Ledwidge spends four to five mornings each week doing rounds and visiting patients, assessing their needs with colleagues and identifying any changes since her last visit. Making sure that the IWK’s youngest patients are being nourished appropriately is Ledwidge’s top priority.
“It’s important that we ensure that the babies that come through the Neonatal Intensive Care Unit [NICU] get the very best nutritional care possible as they start off on their journey in life, which is often a little bit rocky,” says Ledwidge. “As a neonatal dietitian, my goal with the team is to make sure we are nourishing babies the absolute best that we can to give them the best start at life.”
In her role as the sole neonatal dietitian at the IWK, Ledwidge has also helped advance care and improve practices not only at the IWK, but across Atlantic Canada. As part of her role, she connects with care teams across the region to collaborate on protocols and practices, and establish benchmarks.
“Being able to network with colleagues and peers has been huge. Being able to talk to each other and find out what’s been going on in different centres is so valuable,” says Ledwidge.
During her tenure in NICU, Ledwidge has also been a part of internal advances, including the creation of a donor milk program. Now an ingrained part of care, the donor milk program at the IWK began less than 10 years ago after a unique patient case.

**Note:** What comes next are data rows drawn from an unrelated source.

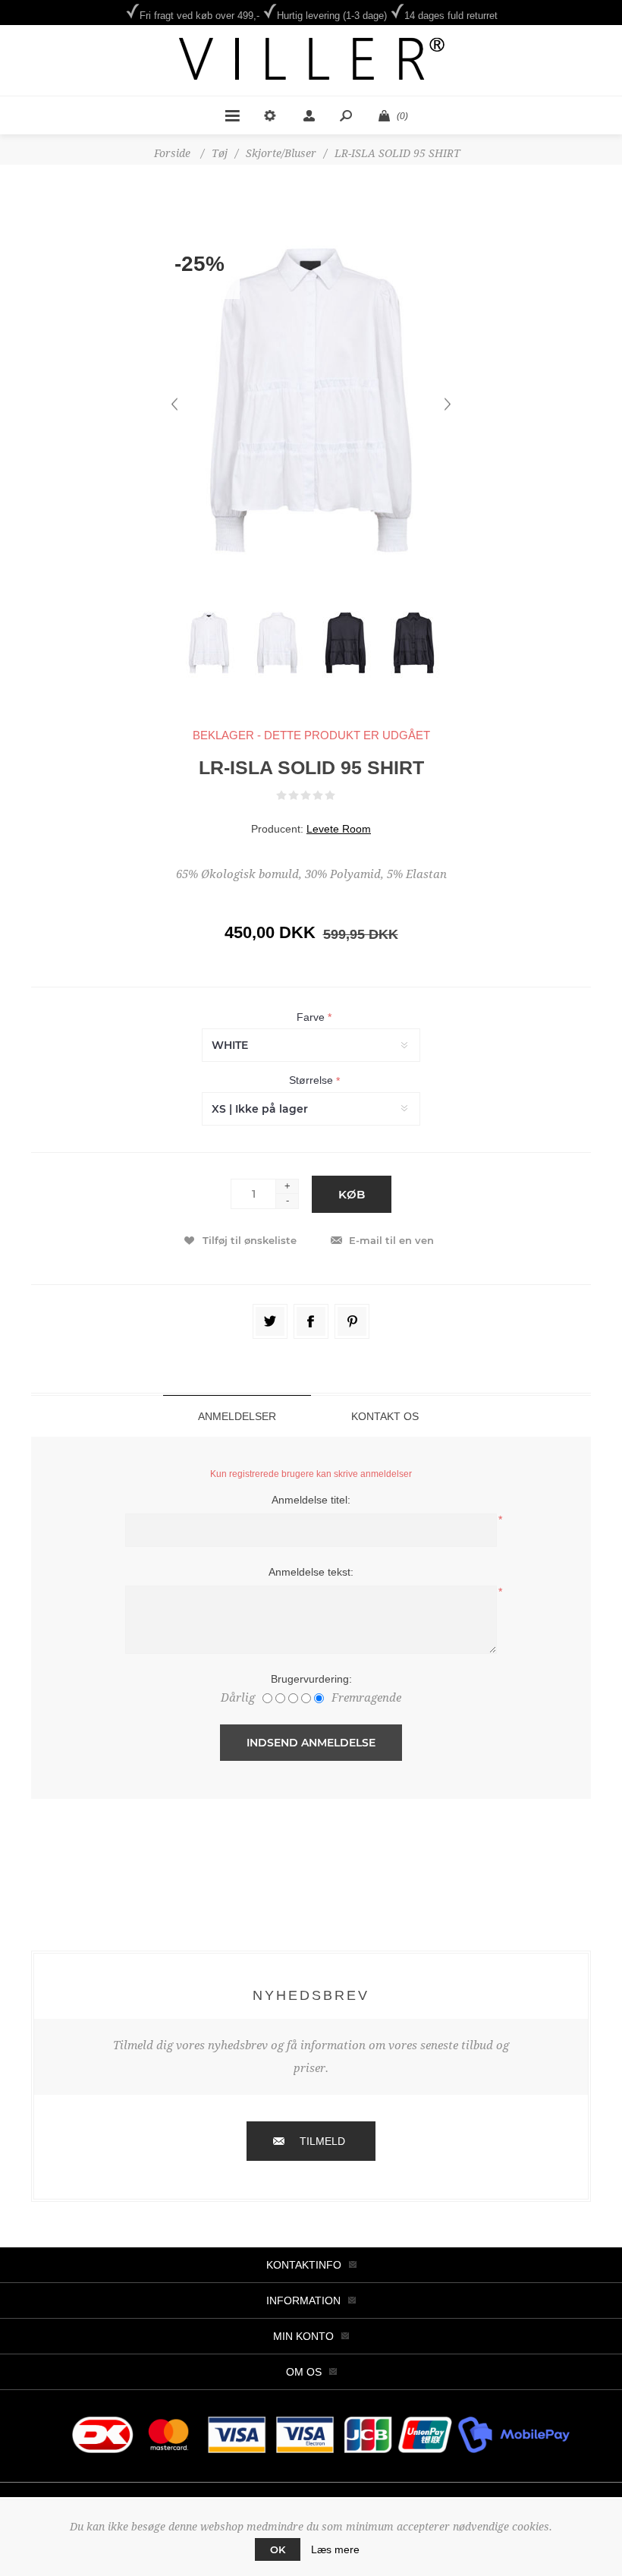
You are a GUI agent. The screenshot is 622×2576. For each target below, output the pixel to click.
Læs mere (335, 2549)
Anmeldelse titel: (311, 1500)
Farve (312, 1017)
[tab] (237, 1416)
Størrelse (312, 1081)
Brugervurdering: (311, 1679)
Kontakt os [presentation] (385, 1416)
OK (277, 2549)
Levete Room (338, 829)
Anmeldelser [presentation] (237, 1416)
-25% (199, 264)
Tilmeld (322, 2141)
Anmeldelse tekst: (311, 1572)
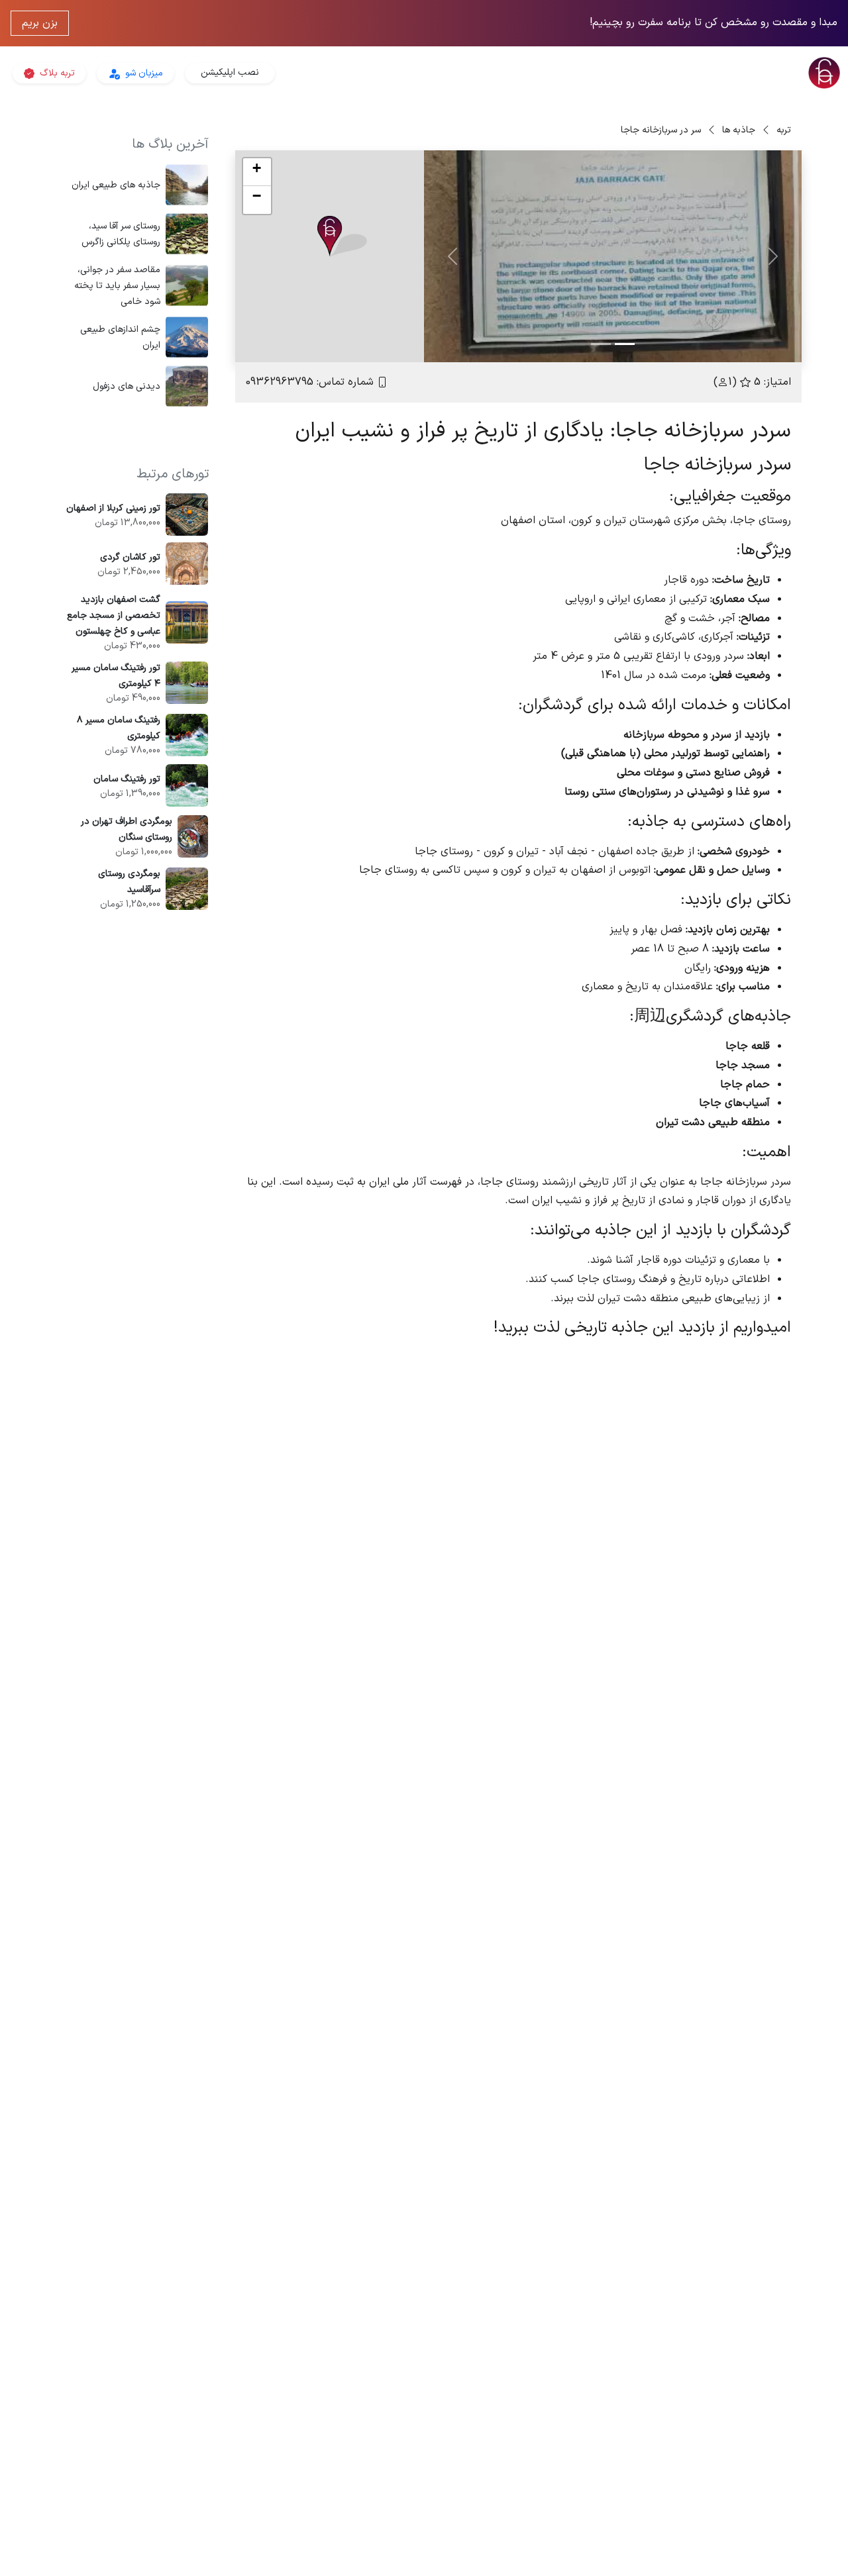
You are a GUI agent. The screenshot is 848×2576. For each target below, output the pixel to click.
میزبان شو (143, 73)
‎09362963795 (279, 382)
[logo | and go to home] (706, 73)
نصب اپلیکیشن (230, 72)
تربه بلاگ (56, 73)
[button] (342, 237)
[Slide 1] (625, 344)
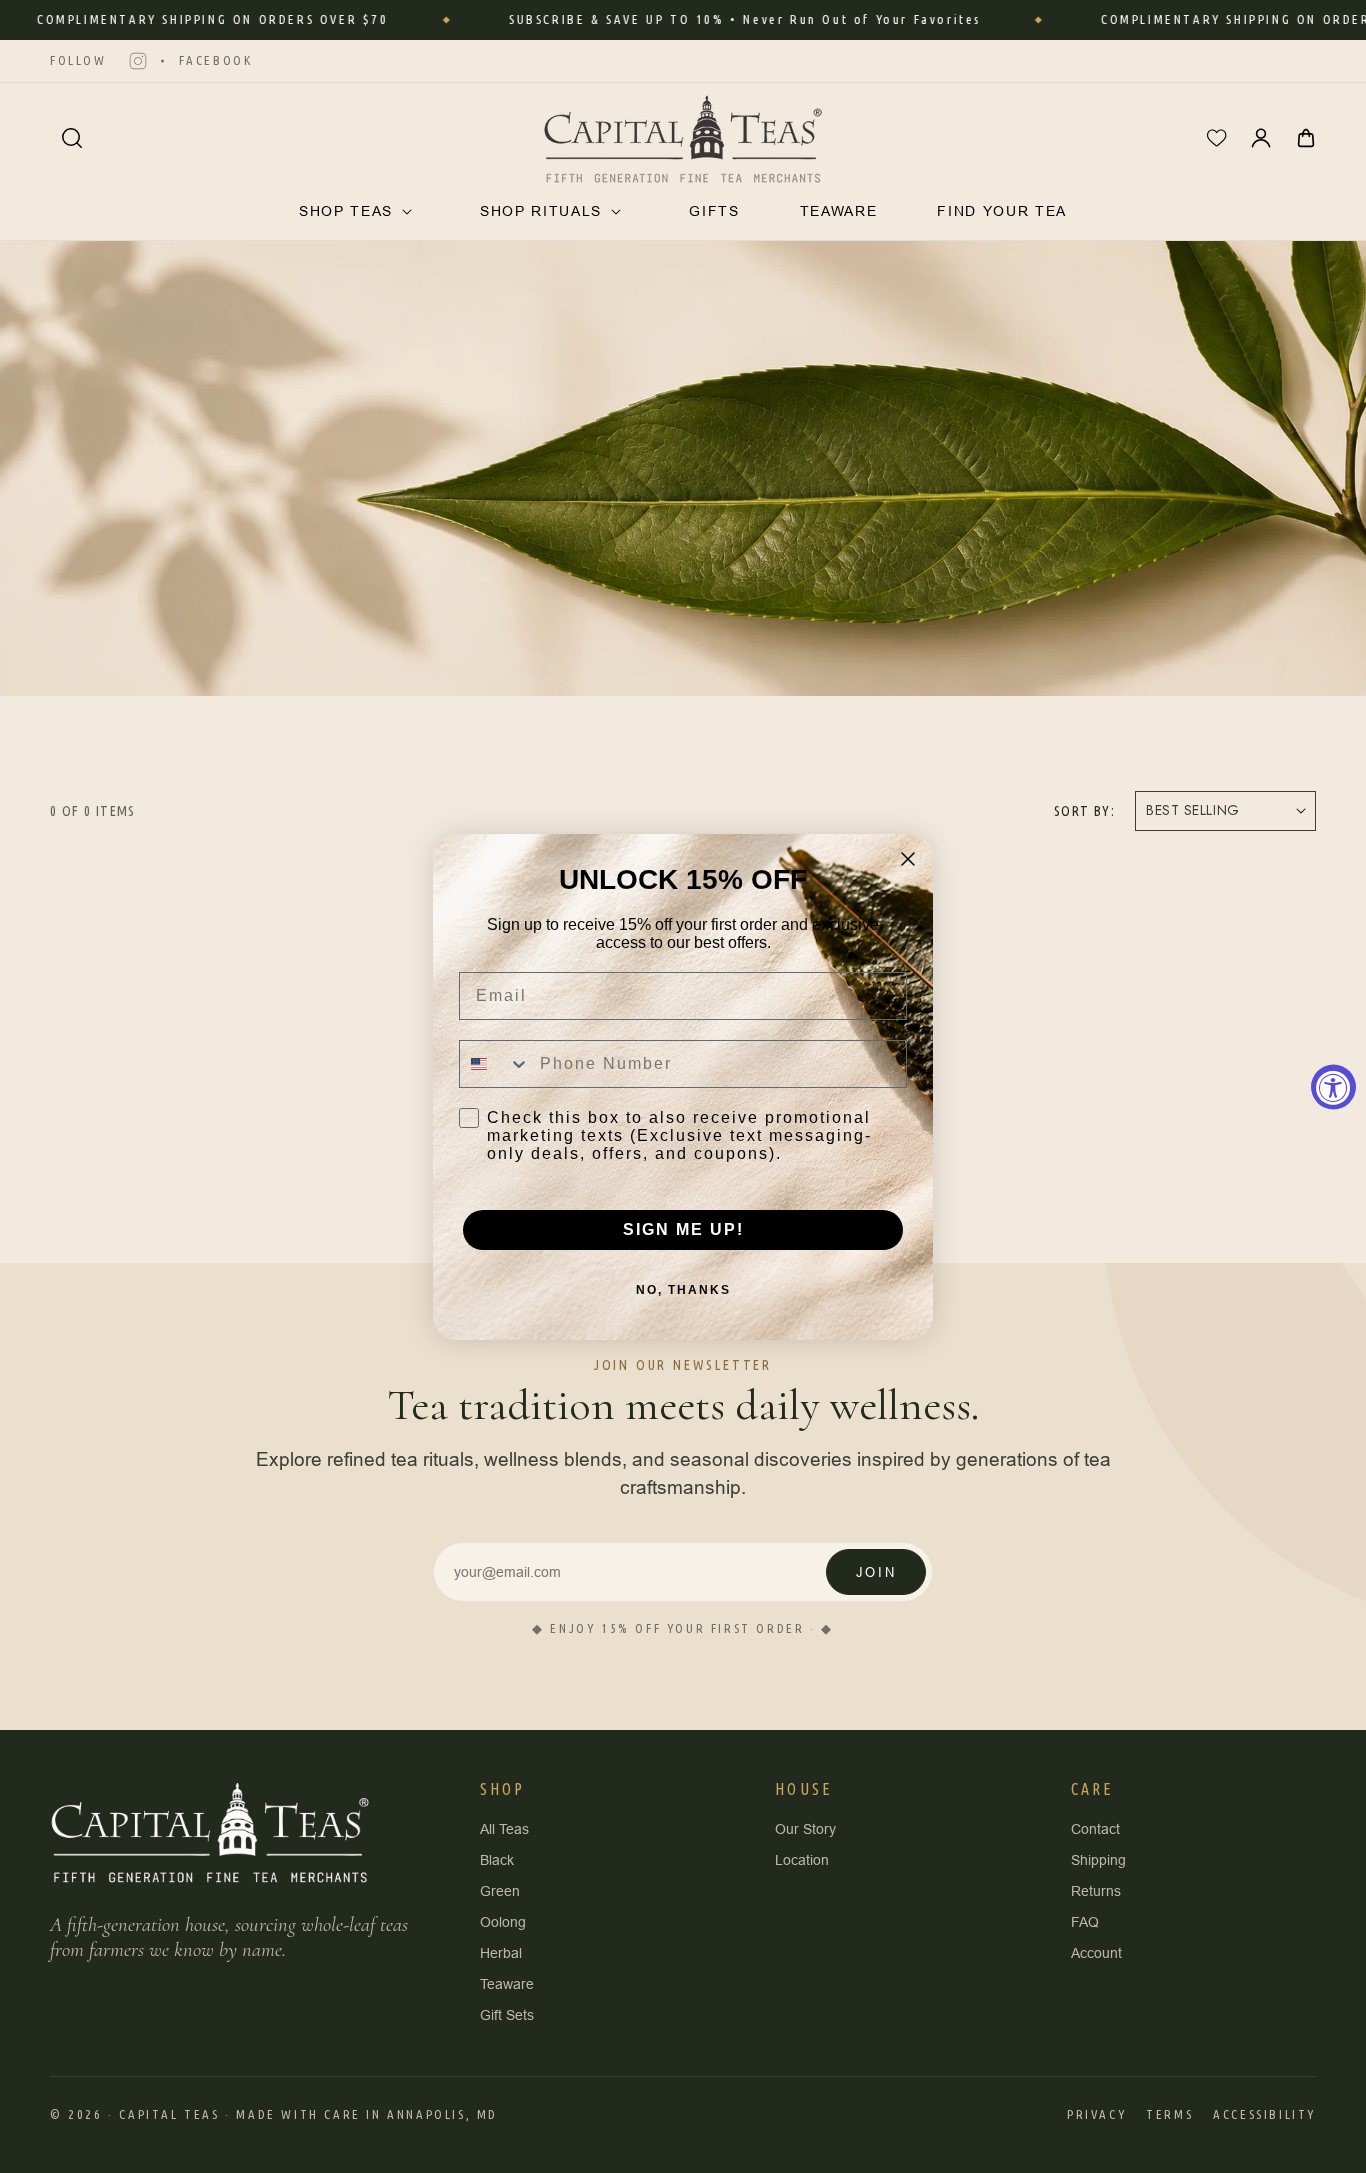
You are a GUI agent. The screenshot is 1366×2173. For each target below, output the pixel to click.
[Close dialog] (908, 859)
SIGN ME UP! (683, 1229)
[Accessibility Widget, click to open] (1333, 1086)
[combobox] (495, 1064)
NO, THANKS (683, 1290)
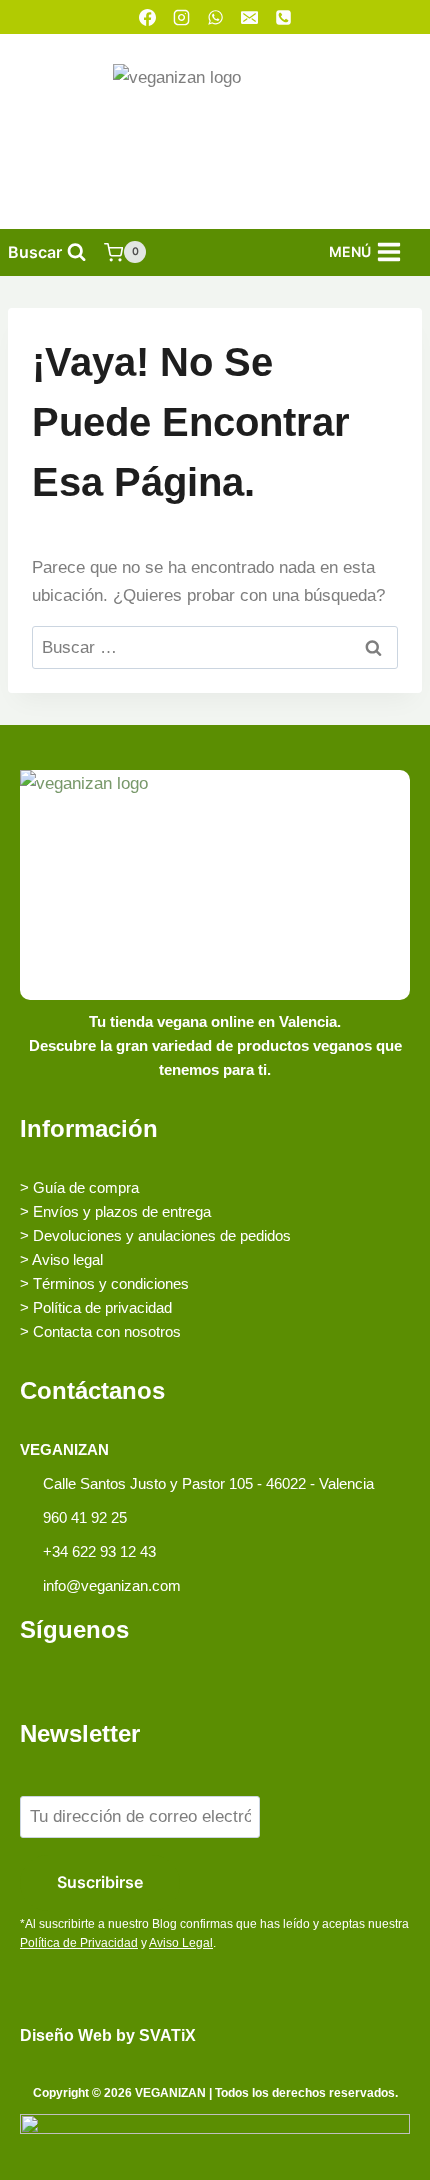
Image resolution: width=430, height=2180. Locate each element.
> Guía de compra (79, 1187)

“We had a case where twins were born eight days apart at less than 28 weeks gestation. The first little guy born was quite ill, and we really wanted to be able to feed him but couldn’t have mom’s milk yet because she was still carrying the other twin. As a team, we had been talking about donor milk previously because it was becoming more and more evident in the literature that this was a good thing to do, so we went ahead and we did it,” remembers Ledwidge. “That led to us establishing criteria for the use of donor milk, creating guidelines, using it routinely and opening our dedicated breast milk preparation room. In 20 years, there have been a lot of advancements in neonatal nutrition and I’m really happy to have been a part of making donor milk available.”
With many successes behind her, and retirement in front of her, Ledwidge feels proud to have called the IWK home for so many years.
“The fact that the IWK has remained an independent entity really highlights the importance of women, children and families in our society, and I’m really proud of that,” says Ledwidge. “I love being around people that have the common goal of trying to do the best job to help women, children and families. And when you work in a place where people have that common goal, it just makes you feel at home.”